In May 2024, Bedi became the company’s chief customer officer, and Kellie Romack, who the company hired in 2022 as its senior vice president of digital technology experiences, became CDIO, underscoring ServiceNow’s strategy of developing AI tools internally before rolling them out to customers. Romack told Business Insider that she spearheads internal efforts to develop and deploy AI tools that automate IT help desk requests and generate code for software developers.
“My team’s job is to create unity, this ecosystem of AI internally,” Romack told Business Insider. “We’re servicing the company and working on ourselves first.”
Kate Smaje, a senior partner at the management consultancy McKinsey and Company, told Business Insider that taking an internal-first approach to developing AI can help companies build confidence and learn, especially when seeking employee feedback.
The tech
The generative AI tools ServiceNow piloted and deployed internally influenced the external products it launched throughout 2023 and beyond.
ServiceNow’s digital technology engineers, who report to Romack, work closely with product and platform engineers focus on developing tools for customers, she said. This pipeline helped ServiceNow as it developed Workflow Data Fabric, its tool for connecting clients’ disparate systems, data, and employees using machine learning.
While building the tool, some engineers discovered that the system was taking too long to send data, according to a ServiceNow spokesperson. The issue was addressed internally and Workflow Data Fabric was made available to customers in October 2024.
This article is part of AI Chain Reaction, a series focused on the real-world downstream effects of AI adoption and implementation.
In the first quarter of 2024, Romack said she also led the development and launch of a governance-focused tool, called AI Control Tower, to track internal AI use cases and large language model adoption.
Romack said the internal development of the AI Control Tower led ServiceNow to focus on three key themes when it launched the product for customers in May 2025: AI governance, tracking efficiency gains, and employee adoption.
The outcome
By December 2025, ServiceNow had more than 240 total internal and external AI use cases — in which various AI agents work together within specific workflows to achieve business outcomes — and nearly 3,000 customers using its AI tools, a company spokesperson said.

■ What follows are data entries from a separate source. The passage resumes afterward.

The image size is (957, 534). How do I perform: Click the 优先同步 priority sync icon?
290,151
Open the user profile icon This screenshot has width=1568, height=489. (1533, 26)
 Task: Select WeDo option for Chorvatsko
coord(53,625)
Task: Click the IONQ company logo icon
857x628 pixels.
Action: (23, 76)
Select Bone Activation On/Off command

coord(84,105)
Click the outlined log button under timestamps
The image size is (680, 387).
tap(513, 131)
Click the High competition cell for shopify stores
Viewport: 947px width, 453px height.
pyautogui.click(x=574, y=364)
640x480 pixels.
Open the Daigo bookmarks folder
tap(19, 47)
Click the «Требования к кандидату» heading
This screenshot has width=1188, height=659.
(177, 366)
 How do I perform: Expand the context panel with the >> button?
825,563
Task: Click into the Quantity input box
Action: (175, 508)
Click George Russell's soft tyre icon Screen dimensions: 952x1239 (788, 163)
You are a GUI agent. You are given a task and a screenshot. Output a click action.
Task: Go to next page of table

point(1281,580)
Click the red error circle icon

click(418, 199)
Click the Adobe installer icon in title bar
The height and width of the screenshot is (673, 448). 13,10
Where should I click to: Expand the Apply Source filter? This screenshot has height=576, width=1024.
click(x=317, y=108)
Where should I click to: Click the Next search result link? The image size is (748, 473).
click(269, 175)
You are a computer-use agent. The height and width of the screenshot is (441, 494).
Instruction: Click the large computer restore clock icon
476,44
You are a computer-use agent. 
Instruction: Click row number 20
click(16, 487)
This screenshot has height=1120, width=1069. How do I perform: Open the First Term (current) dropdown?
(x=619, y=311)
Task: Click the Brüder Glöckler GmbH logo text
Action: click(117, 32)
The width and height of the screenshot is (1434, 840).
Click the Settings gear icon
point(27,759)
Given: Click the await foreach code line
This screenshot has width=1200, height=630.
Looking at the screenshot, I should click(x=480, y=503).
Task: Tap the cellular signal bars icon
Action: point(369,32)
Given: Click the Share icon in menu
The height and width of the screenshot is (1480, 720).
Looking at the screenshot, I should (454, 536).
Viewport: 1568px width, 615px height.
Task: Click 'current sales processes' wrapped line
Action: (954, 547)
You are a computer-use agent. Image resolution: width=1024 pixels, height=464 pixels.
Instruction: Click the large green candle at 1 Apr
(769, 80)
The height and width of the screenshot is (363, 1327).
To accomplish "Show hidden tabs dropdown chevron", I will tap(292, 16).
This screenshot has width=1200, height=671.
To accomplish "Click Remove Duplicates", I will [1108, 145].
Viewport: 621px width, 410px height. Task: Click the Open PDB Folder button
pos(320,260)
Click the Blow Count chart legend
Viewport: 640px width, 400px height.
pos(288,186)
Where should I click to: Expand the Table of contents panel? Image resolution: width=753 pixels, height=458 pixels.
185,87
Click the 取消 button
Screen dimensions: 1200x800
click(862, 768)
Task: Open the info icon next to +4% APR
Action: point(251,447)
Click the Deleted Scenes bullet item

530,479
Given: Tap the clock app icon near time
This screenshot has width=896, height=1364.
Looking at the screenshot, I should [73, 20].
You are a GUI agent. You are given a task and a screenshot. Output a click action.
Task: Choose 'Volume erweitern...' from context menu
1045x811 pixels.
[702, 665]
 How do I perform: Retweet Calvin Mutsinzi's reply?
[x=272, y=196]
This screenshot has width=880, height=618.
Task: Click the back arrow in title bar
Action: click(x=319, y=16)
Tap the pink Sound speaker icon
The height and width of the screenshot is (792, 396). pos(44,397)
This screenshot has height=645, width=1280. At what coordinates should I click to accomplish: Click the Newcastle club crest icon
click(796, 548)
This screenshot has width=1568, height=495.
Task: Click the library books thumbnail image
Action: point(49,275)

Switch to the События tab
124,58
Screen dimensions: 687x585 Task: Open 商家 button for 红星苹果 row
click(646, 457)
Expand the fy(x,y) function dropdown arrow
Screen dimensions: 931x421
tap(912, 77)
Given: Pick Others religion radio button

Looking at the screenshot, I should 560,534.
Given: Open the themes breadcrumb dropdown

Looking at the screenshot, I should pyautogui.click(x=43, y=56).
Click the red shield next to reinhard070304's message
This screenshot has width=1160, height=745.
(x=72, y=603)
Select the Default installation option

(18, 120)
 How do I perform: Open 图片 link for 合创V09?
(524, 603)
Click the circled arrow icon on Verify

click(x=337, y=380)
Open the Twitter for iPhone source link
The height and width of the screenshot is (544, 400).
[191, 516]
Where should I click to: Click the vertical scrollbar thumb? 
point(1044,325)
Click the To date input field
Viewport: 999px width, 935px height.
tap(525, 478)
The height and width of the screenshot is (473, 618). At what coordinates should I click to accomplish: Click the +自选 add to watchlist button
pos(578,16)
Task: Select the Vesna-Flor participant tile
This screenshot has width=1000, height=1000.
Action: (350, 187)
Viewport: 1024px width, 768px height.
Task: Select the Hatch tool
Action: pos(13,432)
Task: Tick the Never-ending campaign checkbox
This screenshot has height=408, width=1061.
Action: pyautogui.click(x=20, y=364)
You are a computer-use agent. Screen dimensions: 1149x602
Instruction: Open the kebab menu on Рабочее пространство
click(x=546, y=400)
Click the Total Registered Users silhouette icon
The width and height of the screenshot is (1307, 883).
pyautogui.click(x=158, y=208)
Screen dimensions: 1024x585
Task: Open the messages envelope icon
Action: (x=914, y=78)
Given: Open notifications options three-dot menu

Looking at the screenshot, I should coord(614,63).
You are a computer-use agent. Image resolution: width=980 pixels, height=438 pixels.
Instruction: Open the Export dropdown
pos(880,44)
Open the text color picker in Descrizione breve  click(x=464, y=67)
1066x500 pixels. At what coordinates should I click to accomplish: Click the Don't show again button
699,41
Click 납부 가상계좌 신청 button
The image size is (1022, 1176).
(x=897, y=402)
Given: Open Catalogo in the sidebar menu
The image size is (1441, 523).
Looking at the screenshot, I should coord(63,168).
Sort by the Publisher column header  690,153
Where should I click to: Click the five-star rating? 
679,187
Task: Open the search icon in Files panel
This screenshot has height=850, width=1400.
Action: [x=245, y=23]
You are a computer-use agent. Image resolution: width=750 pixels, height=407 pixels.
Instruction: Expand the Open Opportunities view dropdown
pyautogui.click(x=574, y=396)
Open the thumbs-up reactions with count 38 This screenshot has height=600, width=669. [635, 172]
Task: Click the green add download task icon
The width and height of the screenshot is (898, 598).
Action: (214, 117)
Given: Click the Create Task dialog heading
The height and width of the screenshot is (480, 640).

According to Romack, one of the company’s most successful internal generative AI applications is on its IT service desk, where ServiceNow added agentic AI capabilities in August 2025. This internal project led to the February 2026 debut of Autonomous Workforce, a tool customers can use to resolve common IT problems, like password resets and network issues, without human intervention.
Romack said AI deployments aren’t always a smooth and linear process. For example, when ServiceNow began to use generative AI for customer support summarization in 2023, early drafts didn’t always accurately summarize cases. ServiceNow had to “hone and tone,” said Romack, using employee feedback to identify the necessary fixes before launching the tool to customers. Now, it’s a strategy Romack uses when launching any new feature.
“I don’t wait two weeks,” said Romack. “We’re talking within 24 to 48 hours that we’re looking at it. With AI, we have such real-time data.”
An AI tool that generates an internal productivity “win” doesn’t always automatically translate to external audiences, said Smaje, because they have different security protocols and employee training protocols.
“Experimentation is only the first step,” Smaje said. “The real challenge, and where value is created, is turning those learnings into robust systems that customers can trust and use at scale.”